Automakers are expected to announce June U.S. auto sales on Tuesday, July 2.
LMC and J.D. Power and Associates expect June sales to hit close to 1.4 million units. That works out to a Seasonally Adjusted Annual Rate of 15.7 million, vs. 14.4 million a year ago. The SAAR is an estimate of how much sales would be for a full year at the current monthly pace.
TrueCar.com had the same SAAR estimate of 15.7 million. Edmunds.com and Kelly Blue Book said separately their estimated SAAR for June was 15.5 million. Nesvold said his SAAR forecast was in a range that averaged out to 15.6 million.
For all of 2013, forecasters for LMC and J.D. Power expect sales of 15.4 million, up from 14.5 million in 2012.
The good news is, since downsizing and restructuring, Ford Motor F -1.15% Co., GM and Chrysler have lowered their breakeven points to the sales pace at the rock bottom of the business cycle. Sales bottomed out in the last recession at only 10.4 million in 2009, the lowest U.S. auto sales on a per capita basis since World War II.
The June SAAR shows the industry is beginning to flirt with the magic number of 16 million car and trucks, even though with half of 2013 there’s no way U.S. auto sales will get that high for the full year.
Auto industry insiders are nostalgic about the benchmark 16 million represents.
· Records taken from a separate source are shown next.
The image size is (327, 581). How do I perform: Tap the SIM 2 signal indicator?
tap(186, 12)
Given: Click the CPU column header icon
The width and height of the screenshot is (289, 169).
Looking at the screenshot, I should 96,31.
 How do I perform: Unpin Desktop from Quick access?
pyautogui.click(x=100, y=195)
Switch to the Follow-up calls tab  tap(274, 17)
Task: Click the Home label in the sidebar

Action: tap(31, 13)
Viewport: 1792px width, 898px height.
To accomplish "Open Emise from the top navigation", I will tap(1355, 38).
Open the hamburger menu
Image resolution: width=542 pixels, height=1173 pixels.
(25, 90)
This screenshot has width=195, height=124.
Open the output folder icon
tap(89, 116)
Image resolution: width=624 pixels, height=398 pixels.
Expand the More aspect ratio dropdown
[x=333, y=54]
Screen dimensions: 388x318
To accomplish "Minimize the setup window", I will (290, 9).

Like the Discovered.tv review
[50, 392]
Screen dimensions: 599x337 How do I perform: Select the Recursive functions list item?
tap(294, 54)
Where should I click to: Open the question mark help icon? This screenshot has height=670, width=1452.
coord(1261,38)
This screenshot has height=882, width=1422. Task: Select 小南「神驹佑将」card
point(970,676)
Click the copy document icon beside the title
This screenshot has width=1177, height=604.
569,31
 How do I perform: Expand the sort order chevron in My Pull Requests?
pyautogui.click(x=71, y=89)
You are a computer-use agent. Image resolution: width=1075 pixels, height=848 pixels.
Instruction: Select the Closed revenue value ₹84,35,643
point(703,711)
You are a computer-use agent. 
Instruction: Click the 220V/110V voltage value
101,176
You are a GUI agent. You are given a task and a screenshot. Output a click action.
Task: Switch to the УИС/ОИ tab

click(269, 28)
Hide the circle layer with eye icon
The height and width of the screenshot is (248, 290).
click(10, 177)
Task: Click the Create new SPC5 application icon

U.S. auto sales hit a then-record 16 million back in 1986, which stood until 1999. The new record is 17.4 million, back in 2000. Sales mostly subsided for the next seven years, but for those years U.S. auto sales averaged well over 16 million.
Certainly U.S. automakers are hoping it doesn’t take another 13 years to break the old record. But with lower breakeven points, they’re in no rush.